The commit to ISC happens only at the end of the discovery phase, not after each step. In ISC 4.1, Providers, Customers, Sites, and Regions were created automatically, using the inventory file. Now these must be created manually. Additionally, if Resource Pools are required, you must create Access Domains and Resource Pools manually. The user must create all of these objects before running service discovery.

In ISC 4.1, L2VPN service discovery was possible on either an Ethernet core or an MPLS core, but not a combination of the two. Now mixed core service discovery is supported. In a mixed core, the L2VPN services can span across the MPLS core or they can be confined to a local Ethernet domain alone (local switched services).

In addition to the N-PE to CE and N-PE to No CE support for ISC 4.1, there is also now support for Layer 2 Access over Layer 3 VPN (UNI/U-PE to N-PE Service Requests with UNI configured on the U-PE).

In ISC 4.1, Named Physical Circuit (NPC) discovery results were written directly into the ISC database. Now, the NPC discovery results are written to the scratch pad and committed at the end of the discovery

L2VPN, Layer 3 MPLS VPN, and TEM—Heap Size Increase for Large Deployments (CSCsd89114)

Heap is a block of memory for the L2VPN and Metro Ethernet, Layer 3 MPLS VPN, and TEM components. It is allocated for use by the Java virtual machine (JVM) process during run time. It might need to be increased for large deployments. If the httpd process restarts, increase the heap size, as follows:


Step 1 cd $ISC_HOME/bin

Step 2 vi tomcat.sh

Step 3 Search for a line with -Xmx512m

Step 4 Set the heap size to 1GB or 2GB by replacing -Xmx512m with -Xmx1024m or -Xmx2048m, respectively.

Step 5 Save the tomcat.sh file.

Step 6 Enter stopall to stop the ISC server.

Step 7 Enter startwd to start the ISC server.


L2VPN Over MPLS Core—ATM VP Mode Support

Asynchronous Transfer Mode (ATM) virtual path (VP) mode is now supported in addition to the previous ATM virtual circuit (VC) mode support for the L2VPN over MPLS core.

L2VPN VPLS—UNI Modification Moves the Service Request to Failed Deploy State (CSCsd85346)

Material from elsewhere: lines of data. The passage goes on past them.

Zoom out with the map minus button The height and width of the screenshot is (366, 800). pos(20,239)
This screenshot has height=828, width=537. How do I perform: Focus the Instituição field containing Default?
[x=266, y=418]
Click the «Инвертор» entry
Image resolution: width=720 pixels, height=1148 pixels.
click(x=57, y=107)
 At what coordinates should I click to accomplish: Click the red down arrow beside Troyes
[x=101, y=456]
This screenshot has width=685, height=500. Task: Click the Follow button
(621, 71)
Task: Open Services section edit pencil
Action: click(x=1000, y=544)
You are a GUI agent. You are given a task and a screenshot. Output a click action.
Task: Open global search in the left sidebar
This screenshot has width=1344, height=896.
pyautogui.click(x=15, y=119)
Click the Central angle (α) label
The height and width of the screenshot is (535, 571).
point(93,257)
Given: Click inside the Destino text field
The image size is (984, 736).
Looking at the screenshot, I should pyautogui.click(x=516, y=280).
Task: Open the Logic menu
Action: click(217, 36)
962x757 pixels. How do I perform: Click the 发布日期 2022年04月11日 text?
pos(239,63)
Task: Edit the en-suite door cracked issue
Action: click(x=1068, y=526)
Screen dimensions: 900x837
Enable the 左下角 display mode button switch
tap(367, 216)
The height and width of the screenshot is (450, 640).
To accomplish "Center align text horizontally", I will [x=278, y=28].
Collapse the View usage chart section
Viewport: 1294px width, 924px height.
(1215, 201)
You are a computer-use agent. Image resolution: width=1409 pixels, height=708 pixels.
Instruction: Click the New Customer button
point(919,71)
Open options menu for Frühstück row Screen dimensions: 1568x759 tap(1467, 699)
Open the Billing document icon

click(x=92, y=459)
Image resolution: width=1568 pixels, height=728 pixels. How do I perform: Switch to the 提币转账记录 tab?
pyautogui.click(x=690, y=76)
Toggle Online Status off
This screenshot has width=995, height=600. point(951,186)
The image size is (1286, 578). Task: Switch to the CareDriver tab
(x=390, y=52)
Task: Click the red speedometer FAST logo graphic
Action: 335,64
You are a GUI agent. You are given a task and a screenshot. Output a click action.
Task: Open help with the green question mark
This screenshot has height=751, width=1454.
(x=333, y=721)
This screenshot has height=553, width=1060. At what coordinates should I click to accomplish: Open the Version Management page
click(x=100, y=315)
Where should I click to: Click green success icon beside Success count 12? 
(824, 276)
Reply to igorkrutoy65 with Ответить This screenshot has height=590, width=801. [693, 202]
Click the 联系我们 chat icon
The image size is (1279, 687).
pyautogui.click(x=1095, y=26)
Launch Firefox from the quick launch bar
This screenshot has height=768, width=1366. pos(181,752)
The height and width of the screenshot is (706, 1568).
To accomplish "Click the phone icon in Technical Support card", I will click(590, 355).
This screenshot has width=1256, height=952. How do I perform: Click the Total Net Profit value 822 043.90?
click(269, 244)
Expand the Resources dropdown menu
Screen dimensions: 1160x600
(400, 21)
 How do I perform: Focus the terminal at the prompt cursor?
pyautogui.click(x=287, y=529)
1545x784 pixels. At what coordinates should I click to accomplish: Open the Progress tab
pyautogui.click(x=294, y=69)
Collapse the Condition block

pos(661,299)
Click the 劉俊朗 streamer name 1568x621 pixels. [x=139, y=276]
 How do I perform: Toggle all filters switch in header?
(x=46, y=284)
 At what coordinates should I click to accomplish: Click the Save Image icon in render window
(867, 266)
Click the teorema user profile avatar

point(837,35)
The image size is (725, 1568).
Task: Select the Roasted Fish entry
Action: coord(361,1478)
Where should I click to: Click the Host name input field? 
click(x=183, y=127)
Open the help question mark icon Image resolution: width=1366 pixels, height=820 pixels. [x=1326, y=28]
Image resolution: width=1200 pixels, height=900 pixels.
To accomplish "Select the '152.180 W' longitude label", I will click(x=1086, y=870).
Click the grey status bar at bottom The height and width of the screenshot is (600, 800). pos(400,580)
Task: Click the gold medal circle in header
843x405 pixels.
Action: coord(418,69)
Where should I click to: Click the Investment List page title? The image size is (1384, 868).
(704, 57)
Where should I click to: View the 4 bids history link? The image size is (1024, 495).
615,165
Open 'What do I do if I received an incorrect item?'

In some situations for L2VPN VPLS, modifying and deploying a User-Network Interface (UNI) from one port to another results in the Service Request going to the Failed Deploy state.

To correct this situation, do the following:

Decommission the Attachment Circuit/Virtual Private LAN Service Link (AC/VPLSLink) on a particular UNI.

Create and deploy a new AC/VPLSLink on a different UNI.

L2VPN and VPLS Policies—Keep Alive Option (CSCef14869)

Previously, during a Metro Ethernet Service Request deployment, the command no keepalive was automatically provisioned on a UNI of a Metro Ethernet service, to prevent a CPE from sending keep alive packets to the U-PE, for security purposes.

Now, an attribute exists in both the L2VPN and VPLS policies. The new Keep Alive option, in the form of a check box, is by default unchecked to indicate the need for issuing a no keepalive command. When you check this check box, you indicate to select Keep Alive as an option. This attribute is editable to support modification on a per Service Request basis.

Layer 2 Access to L3 MPLS VPN—U-PE Attributes Changed to UNI Attributes

For Layer 2 access into MPLS Service Requests, the combination of U-PE and PE-AGG attributes are now shown as UNI attributes.

Layer 3 MPLS VPN—10 Gigabit Ethernet Interface Support

For Layer 3 MPLS VPN, 10 gigabit Ethernet interface support has been added for MPLS VPNs. This is in addition to the interfaces listed as supported for MPLS VPN in Chapter 3 of the Cisco IP Solution Center MPLS VPN User Guide, 4.2.

MDE—IOS Versions That Do Not Support MPLS OAM, Behavior Change

MDE now supports Non-MPLS Operation, Administration, and Maintenance (OAM) compliant IOS versions within the troubleshooting path. The troubleshooting that MDE can perform varies, depending on the location of these devices within the network.

In MDE, a connectivity problem can be isolated to the MPLS core, edge, or attachment circuit. Non-MPLS OAM compliant IOS versions do not support ping mpls and traceroute mpls commands. For these non-MPLS OAM compliant IOS versions, if the problem is in the edge or attachment circuit areas, the problem is fully diagnosed. These failure locations account for approximately 70 percent of the failures discovered by MDE. If the problem is in the core, MDE reports a connectivity failure, but cannot carry out further isolation and diagnosis. MDE reports that there is a non-MPLS OAM IOS version present and that no troubleshooting was performed in the core.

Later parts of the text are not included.